選手たちの笑顔や涙がもたらす感動と、新型コロナ感染の爆発的拡大という悲劇が同時進行、まさにパラレルワールドと化している東京オリンピック。
そんな中、ポジティブな面に目を向けてみると、いい意味で開催前とイメージがガラリと変わったのがスケートボードだろう。並みいるライバルたちを退け、みごとに金メダルを獲得した堀米雄斗、西矢椛、四十住さくら。日本のお家芸になりそうな勢いだが、イメージアップはそれだけが理由ではないもよう。
「ボード競技といえばアクロバティックなカッコよさの反面、チャラいというイメージが圧倒的に高かった競技。実際、チャラいのは間違いありませんが、今回ボード競技を初めてじっくり見た人たちからは、選手たちがとても楽しそうに演技をしていること、負けても笑顔を絶やさず、そしていいパフォーマンスをしたライバルを心から讃えている姿が新鮮に映ったようです。おかげで、その後の女子競技も盛り上がりましたし、自転車競技のBMXも同様のノリでとても面白いと評判だったようです」(スポーツライター)

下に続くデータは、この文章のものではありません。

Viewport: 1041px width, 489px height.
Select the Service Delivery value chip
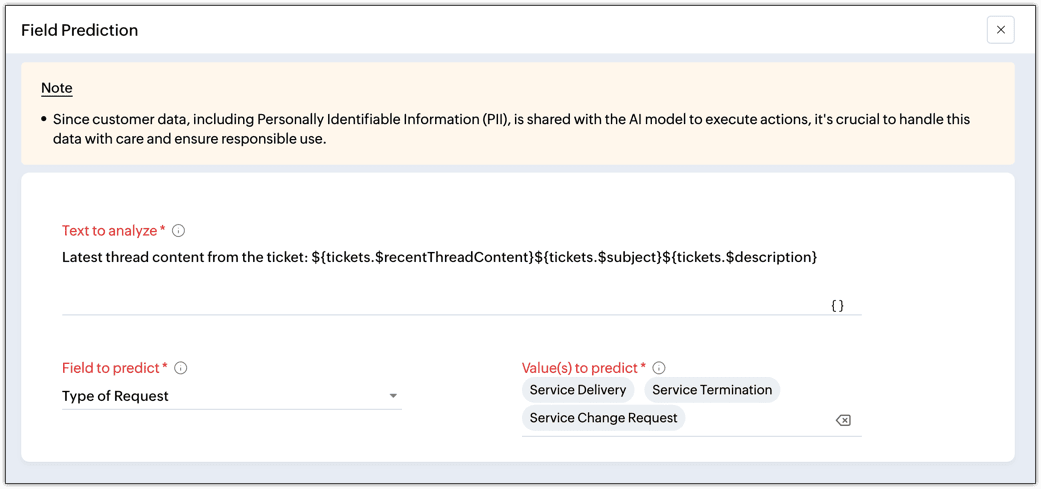click(578, 390)
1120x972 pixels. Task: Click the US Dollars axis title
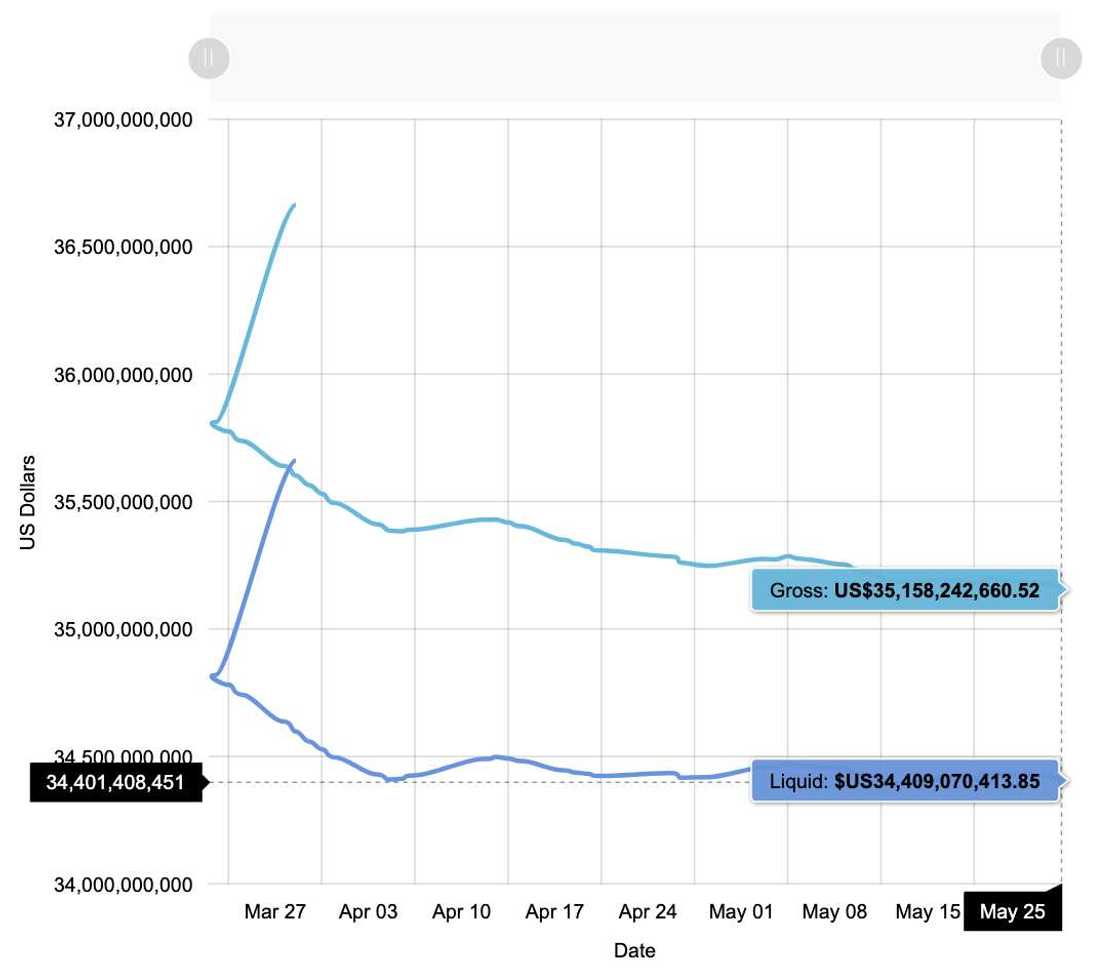pyautogui.click(x=28, y=502)
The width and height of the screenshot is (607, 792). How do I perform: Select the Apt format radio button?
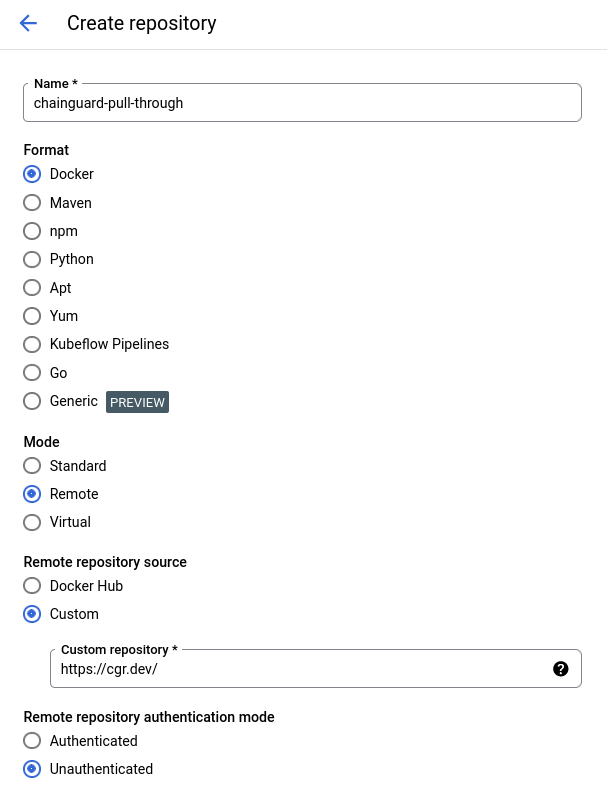[x=32, y=288]
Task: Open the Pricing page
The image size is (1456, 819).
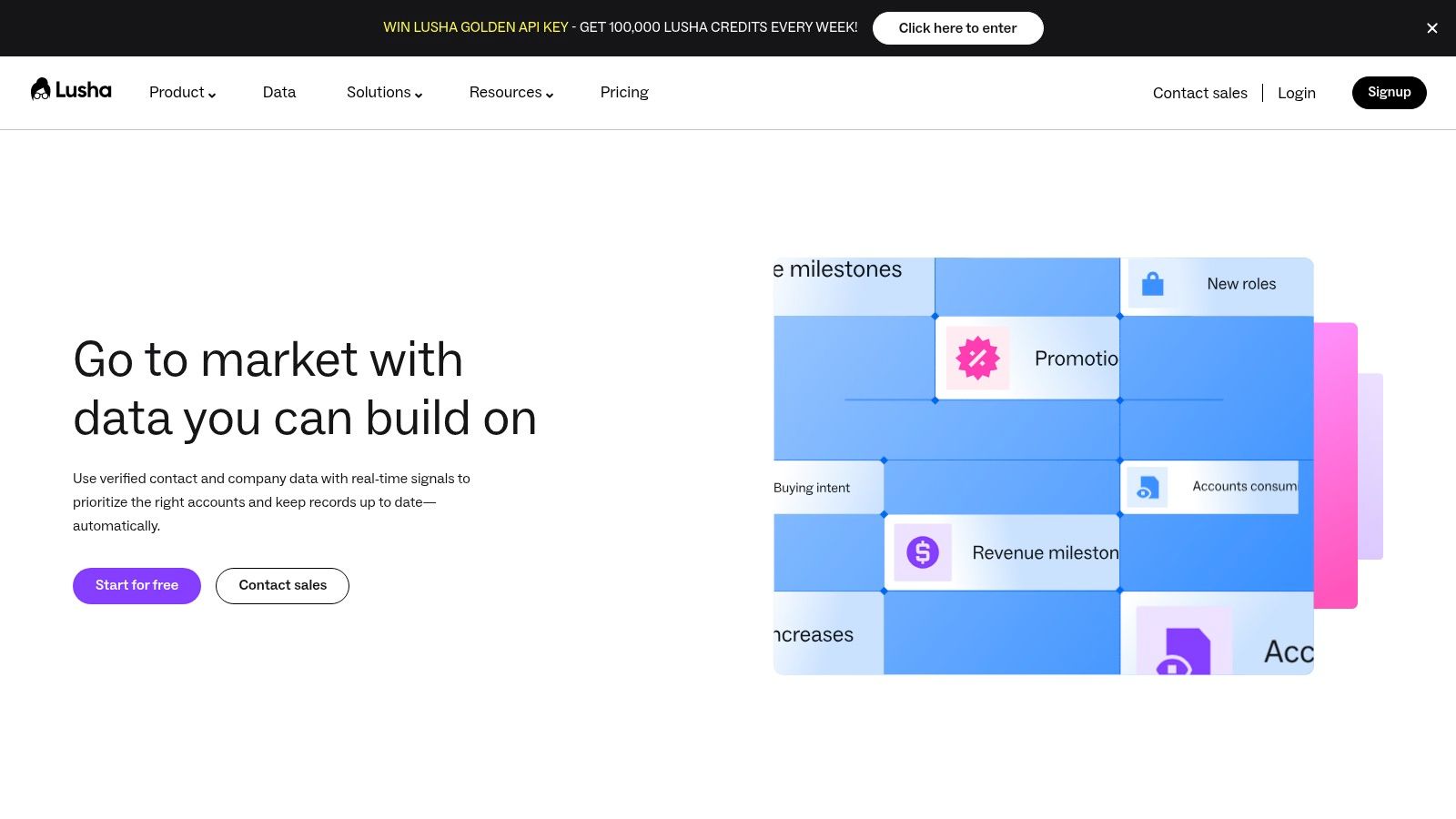Action: click(624, 93)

でも、ボードのイメージをアップさせたのは選手だけではないのだとか。
「ストリート競技で解説を担当したプロボーダー・瀬尻稜さんの功績は本当に大きいですね。始まった直後は『まじヤバいっす』など、ふつうのスポーツ中継ではありえないワードの連発で視聴者を凍りつかせましたが、実況の倉田大誠アナ(フジ)とのコンビが絶妙で、ワザの説明も的確、そして日本の選手以外も同じように讃える様子、そして何といっても競技愛が半端ないということで中継中にどんどん株が上がっていったという感じでした。おかげで、その後に発した『ゴン攻め』『いやいやいや・・ないないない』『ビッタビタでしたね』という言葉もトレンド入り。ボードの楽しさに瀬尻用語ありというムードが出来たんです」(前出・スポーツライター)
ただ、世間が「ゴン攻めは流行語大賞でもいい」というほど瀬尻ワードに感化されたせいで、その反動がちょっと見られているのだとか。

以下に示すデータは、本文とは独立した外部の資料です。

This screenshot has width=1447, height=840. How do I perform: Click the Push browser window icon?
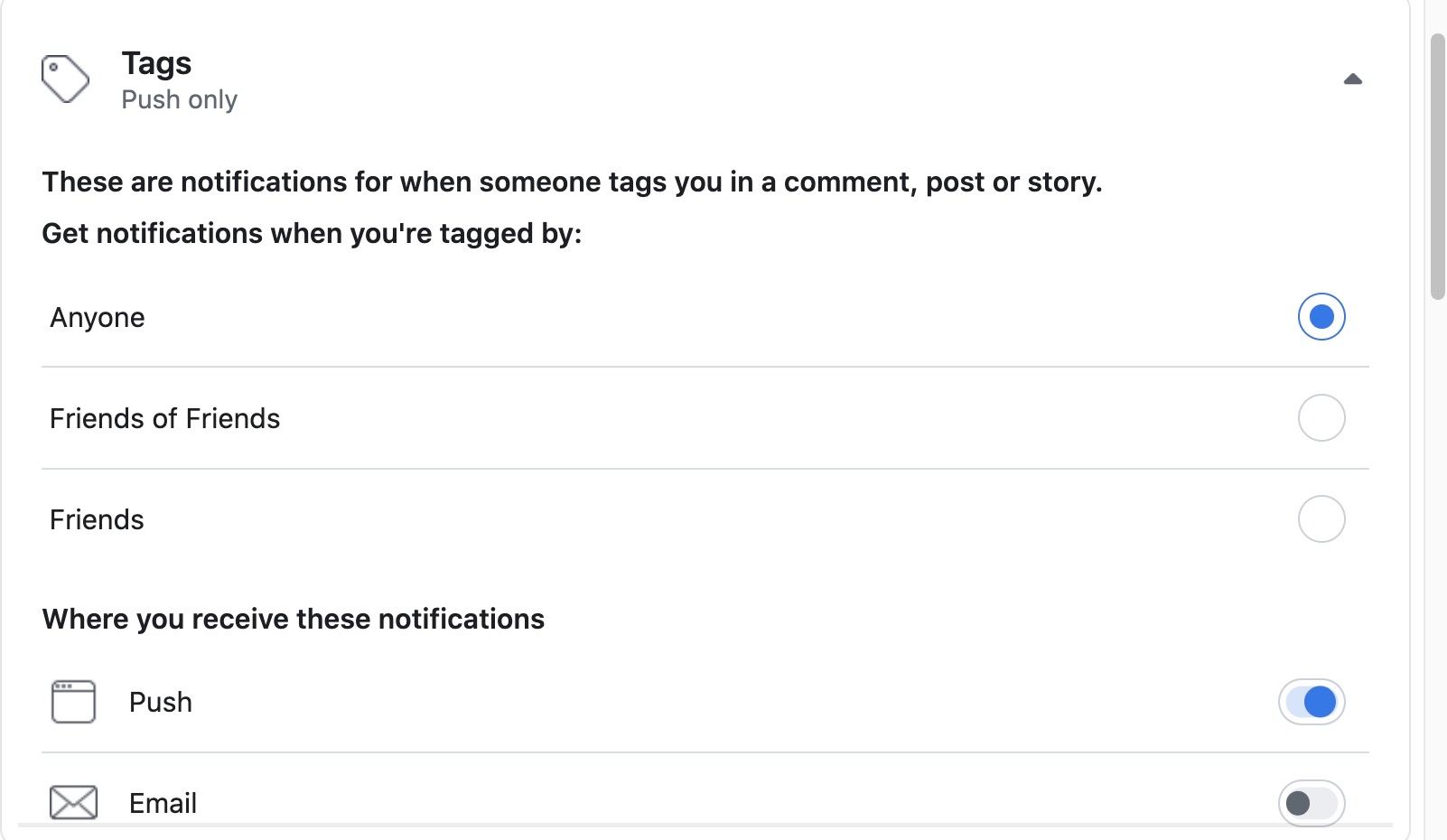click(73, 702)
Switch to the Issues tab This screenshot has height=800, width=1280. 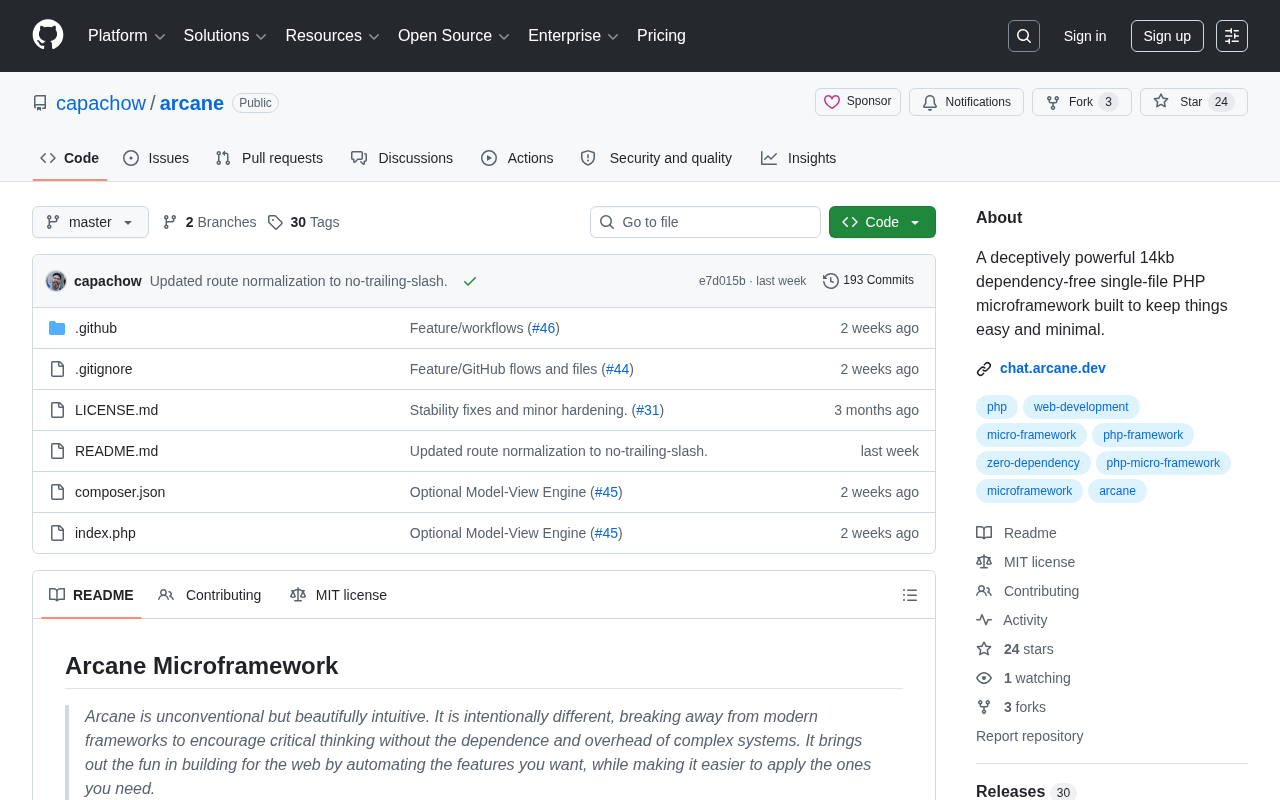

「4日に行われた女子パークの解説が瀬尻さんではなかったんです。もちろん解説自体はわかりやすく丁寧でしたが、SNSでは『えーっ!瀬尻さんじゃない』『瀬尻ロスすごすぎてツライ』『BMXのオーマーガッド連発解説も瀬尻ロスを感じた』など、選手以上に瀬尻さんを求める声が連投されたんです。その渇望ぶりの証拠に、途中にハイライトで女子ストリートがプレイバックされると解説は瀬尻さんでしたから、視聴者が一気に沸騰。『瀬尻さんキターっ!』と大歓声です(笑)」(前出・スポーツライター)
それでも、スケボー女子パークは表彰台を日本人選手が金銀独占。堀米選手、そして瀬尻ワードが勢いをつけた流れは今後の競技発展にもめっちゃ繋がっていくのかも。